Poach the chicken breasts: place the chicken breasts in a pot large enough so they’re sitting on the bottom of the pot; pour in just enough water to cover the chicken pieces; add the knob of peeled, pounded ginger; bring the water to a boil, then immediately reduce the heat to low, and simmer until when you poke a thermometer into the widest part of the breast the internal temperature reaches 70°C (158°F). Remove and when the breasts are cool enough to touch, shred the chicken pieces into chunky strips using two forks or your hands.

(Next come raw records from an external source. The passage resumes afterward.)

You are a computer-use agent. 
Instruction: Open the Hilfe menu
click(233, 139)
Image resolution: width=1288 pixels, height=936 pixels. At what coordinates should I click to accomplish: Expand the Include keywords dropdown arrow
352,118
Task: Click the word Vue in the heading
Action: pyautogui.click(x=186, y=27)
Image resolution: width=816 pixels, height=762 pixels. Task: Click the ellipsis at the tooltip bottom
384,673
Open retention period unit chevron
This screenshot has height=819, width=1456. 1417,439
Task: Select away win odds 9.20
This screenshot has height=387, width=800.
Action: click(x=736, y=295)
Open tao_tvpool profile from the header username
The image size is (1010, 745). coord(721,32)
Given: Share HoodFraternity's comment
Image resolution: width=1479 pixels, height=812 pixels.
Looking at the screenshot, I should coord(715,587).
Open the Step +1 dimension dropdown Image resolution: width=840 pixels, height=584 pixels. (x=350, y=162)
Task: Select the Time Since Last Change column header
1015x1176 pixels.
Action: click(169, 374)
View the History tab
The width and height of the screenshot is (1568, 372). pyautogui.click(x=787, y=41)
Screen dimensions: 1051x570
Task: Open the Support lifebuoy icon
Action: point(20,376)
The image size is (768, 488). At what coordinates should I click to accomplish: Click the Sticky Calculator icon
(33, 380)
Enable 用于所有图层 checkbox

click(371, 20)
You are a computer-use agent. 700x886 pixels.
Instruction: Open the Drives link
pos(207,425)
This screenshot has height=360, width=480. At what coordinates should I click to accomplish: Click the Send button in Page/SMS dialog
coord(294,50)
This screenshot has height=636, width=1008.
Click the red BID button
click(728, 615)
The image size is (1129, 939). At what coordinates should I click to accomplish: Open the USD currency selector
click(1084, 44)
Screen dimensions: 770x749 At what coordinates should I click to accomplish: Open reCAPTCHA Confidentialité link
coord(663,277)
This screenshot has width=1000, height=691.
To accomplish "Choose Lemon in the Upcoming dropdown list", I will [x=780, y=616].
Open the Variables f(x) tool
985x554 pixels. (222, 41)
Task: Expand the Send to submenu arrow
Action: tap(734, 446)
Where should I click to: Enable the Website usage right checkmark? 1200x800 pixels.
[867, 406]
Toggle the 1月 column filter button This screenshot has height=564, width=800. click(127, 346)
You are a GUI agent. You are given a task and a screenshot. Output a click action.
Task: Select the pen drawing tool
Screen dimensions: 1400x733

Make the dressing while the chicken is poaching: to a jar with lid, add the two tablespoons of Chinese sesame paste, a teaspoon each of salt and caster sugar, two tablespoons each of light soy sauce, Chinkiang vinegar and sesame oil, half a teaspoon of ground roasted Sichuan peppercorns (or chilli flakes if you can’t source them), four tablespoons of Sichuan chilli oil and two tablespoons of sediment from the jar. Stir vigorously until well combined.
On a large serving plate, lay down a bed of torn lettuce leaves, followed by a layer of the cucumber slices.
To a large salad bowl, add the shredded chicken, grated cucumber, grated fresh ginger, half the thinly sliced scallions/spring onions, a tablespoon of sesame seeds, and half the dressing and combine well.
Spread the shredded chicken salad over the lettuce and cucumber, evenly pour the remaining dressing over the salad, sprinkle on the remaining thinly sliced scallions/spring onions and sesame seeds, along with the fresh coriander sprigs, and serve immediately.